The next day, hard by where he was at work, an exclamation of mine drew him to look at a half-fledged bird, still alive, lying at the foot of a nut-tree. "H'm: so 'tis. A young blackbird," he said pitifully. The next moment he had the bird in his hand. "Where can the nest be, then? Up in that nut? Well, to be sure! Wonders I hadn't seen that afore now. That's it though, 'pend upon it; right up in the clunch o' that bough." Before I could say a word he was half-way up amongst the branches, long-legged and struggling, to put the bird back into its nest.
As he has always lived in the valley, he is full of memories of it, and especially early memories; recalling the comparative scantiness of its population when he was a boy, and the great extent of the common; and the warm banks where hedgehogs abounded—hedgehogs which his father used to kill and cook; and the wells of good water, so few and precious that each had its local name. For instance, "Butcher's Well" (so-called to this day, he says) "was where Jack Butcher used to live, what was shepherd for Mr. Warner up there at Manley Bridge." At eight years old he was sent out on to the common to mind cows; at ten he was thought big enough to be helpful to his father, at piece-work in the hop-grounds; and in due time he began to go "down into Sussex" with his father and others for the harvesting. His very first experience there was of a wet August, when the men could earn no money and were reduced to living on bread and apples; but other years have left him with happier memories of that annual outing. "Old Sussex!" he laughed once in appreciative reminiscence—"Old Sussex! Them old hills! I did use to have a appetite there! I could eat anything.... You could go to the top of a hill and look down one way and p'raps not see more'n four or five places (houses or farmsteads), and look t'other way and mebbe not be able to see e'er a one at all. Oh, a reg'lar wild, out-o'-th'-way place 'twas." On this farm, to which his gang went year after year, the farmer "didn't pay very high—you couldn't expect'n to. But he used to treat us very well. Send out great puddin's for us two or three times a week, and cider, and bread-an'-cheese.... Nine rabbits old Fisher the roadman out here says 'twas, but I dunno 'bout that, but I knows 'twas as many as seven, the farmer put into one puddin' for us. There was a rabbit for each man, be how 'twill. In a great yaller basin...." Turner held out his arms to illustrate a large circumference.
In the time of his prosperity the main of his work was with his own horse and cart, so that I know him to have had considerable experience in that way; and I recollect, too, his being at plough in one of the slanting gardens of this valley, not with his horse—the ground was too steep for that—but with two donkeys harnessed to a small plough which he kept especially for such work. Truly it would be hard to "put him out," hard to find him at a loss, in anything connected with country industry. He spoilt some sea-kale for me once, admitting, however, before he began that he was not very familiar with its management; but that is the only matter of its kind in which I have proved him inefficient. To see him putting young cabbage-plants in rows is to realize what a fine thing it is to know the best way of going to work, even at such a simple-seeming task as that; and I would not undertake to count in how many such things he is proficient.

**GIVEN INFORMATION:**
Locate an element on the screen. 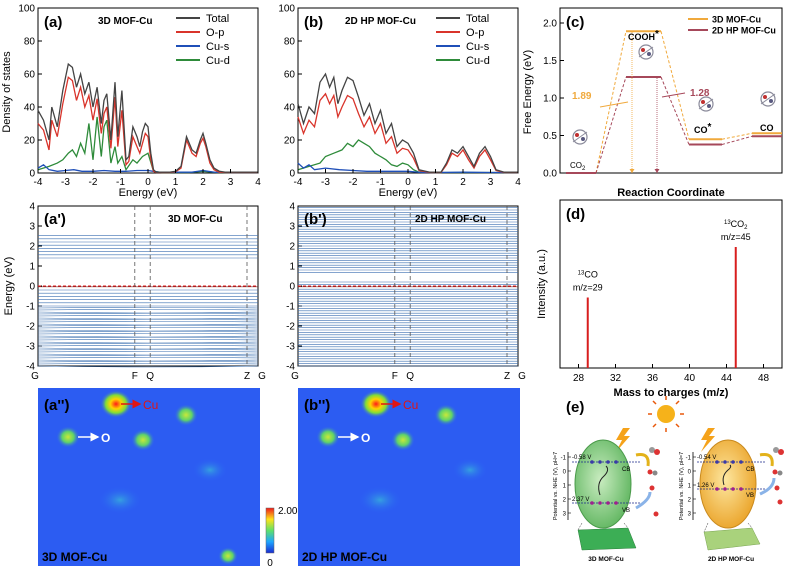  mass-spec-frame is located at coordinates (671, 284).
* * *
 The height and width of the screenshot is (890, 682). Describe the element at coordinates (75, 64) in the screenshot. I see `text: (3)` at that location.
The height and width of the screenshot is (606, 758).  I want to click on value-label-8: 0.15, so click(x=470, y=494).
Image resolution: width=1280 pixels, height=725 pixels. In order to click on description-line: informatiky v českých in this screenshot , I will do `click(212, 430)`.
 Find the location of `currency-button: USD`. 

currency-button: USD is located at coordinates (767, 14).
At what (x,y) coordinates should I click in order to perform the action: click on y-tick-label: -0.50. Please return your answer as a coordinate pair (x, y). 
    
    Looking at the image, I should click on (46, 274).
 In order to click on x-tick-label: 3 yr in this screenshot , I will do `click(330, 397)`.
---
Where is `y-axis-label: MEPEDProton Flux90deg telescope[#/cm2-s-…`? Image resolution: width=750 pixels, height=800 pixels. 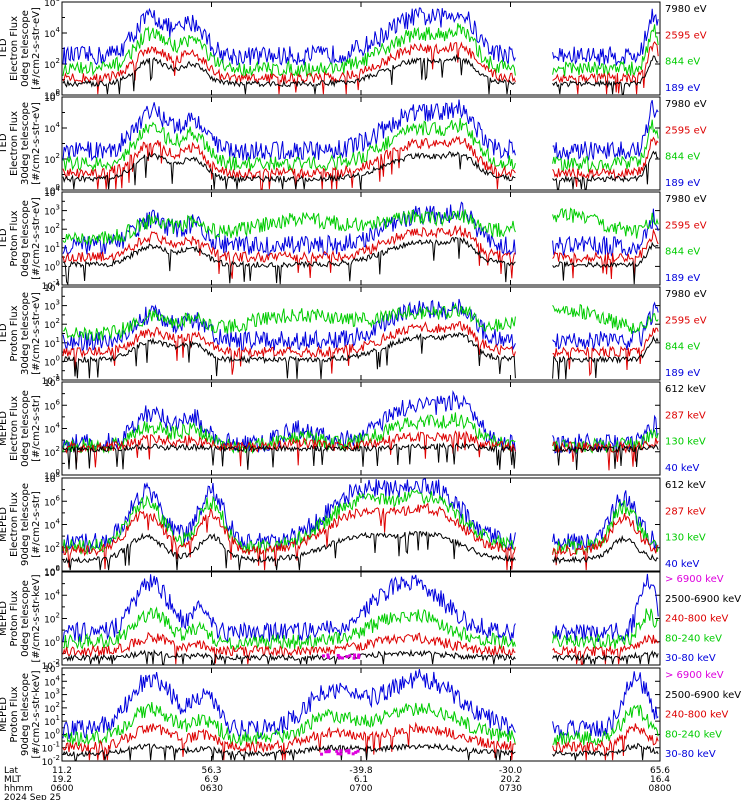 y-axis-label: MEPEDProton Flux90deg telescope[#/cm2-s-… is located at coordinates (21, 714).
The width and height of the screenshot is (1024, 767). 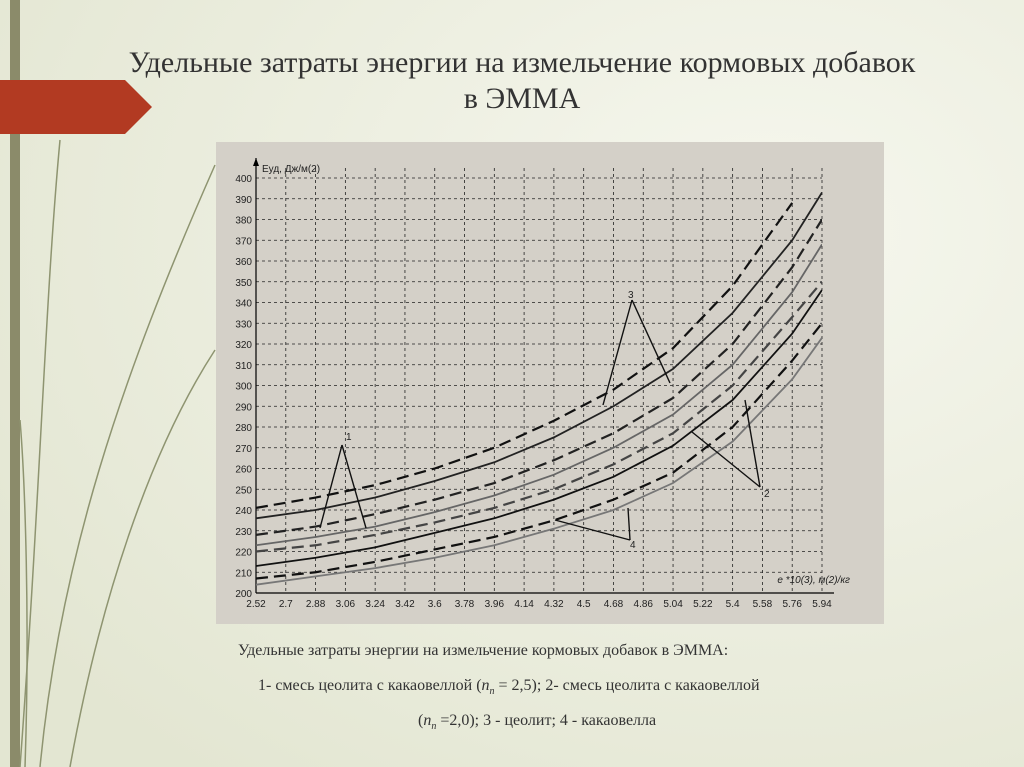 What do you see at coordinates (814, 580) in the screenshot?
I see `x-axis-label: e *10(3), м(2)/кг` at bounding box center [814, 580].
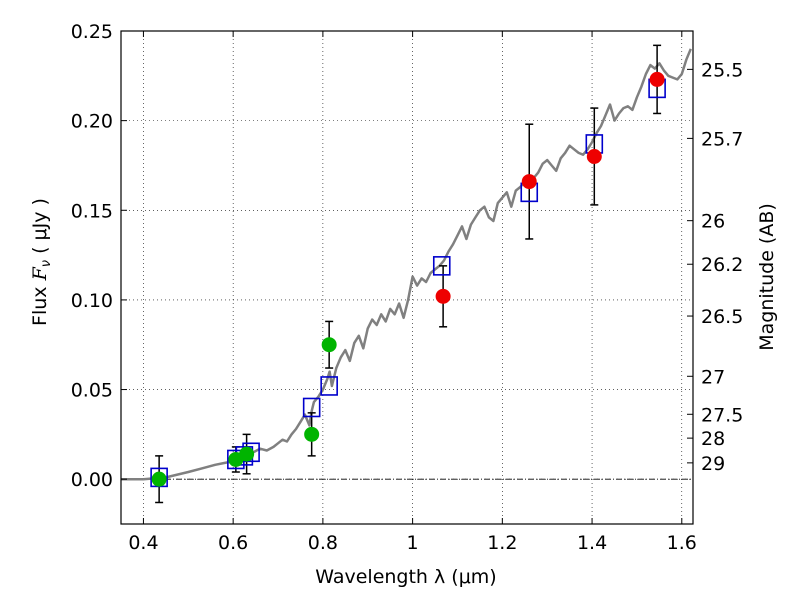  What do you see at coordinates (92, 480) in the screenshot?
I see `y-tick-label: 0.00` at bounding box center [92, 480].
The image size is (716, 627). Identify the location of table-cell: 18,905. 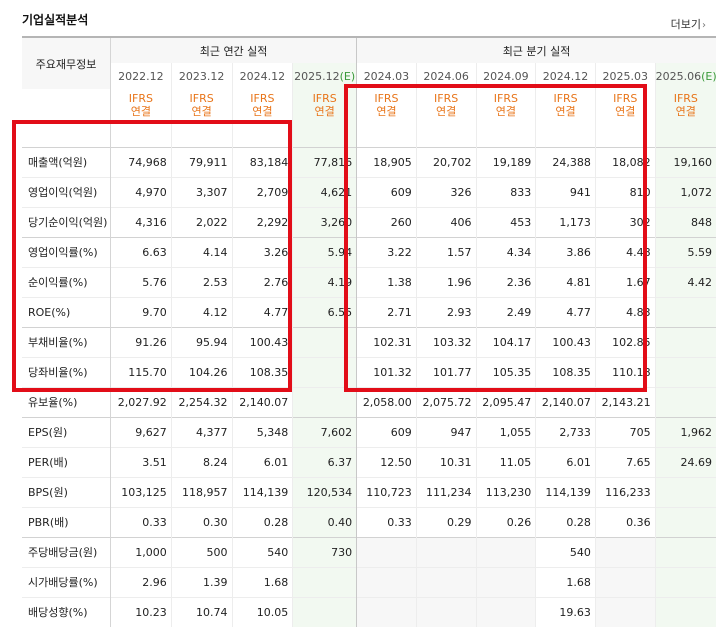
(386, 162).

**ASSIGNMENT:**
Answer these from the excerpt about Turner:
1. At what age was he sent out on the common to mind cows?
2. During his first wet August in Sussex, what were the men reduced to living on?
3. What did he harness to a small plough when a garden was too steep for his horse?

**ANSWER BOX:**
1. Eight years old.
2. Bread and apples.
3. Two donkeys.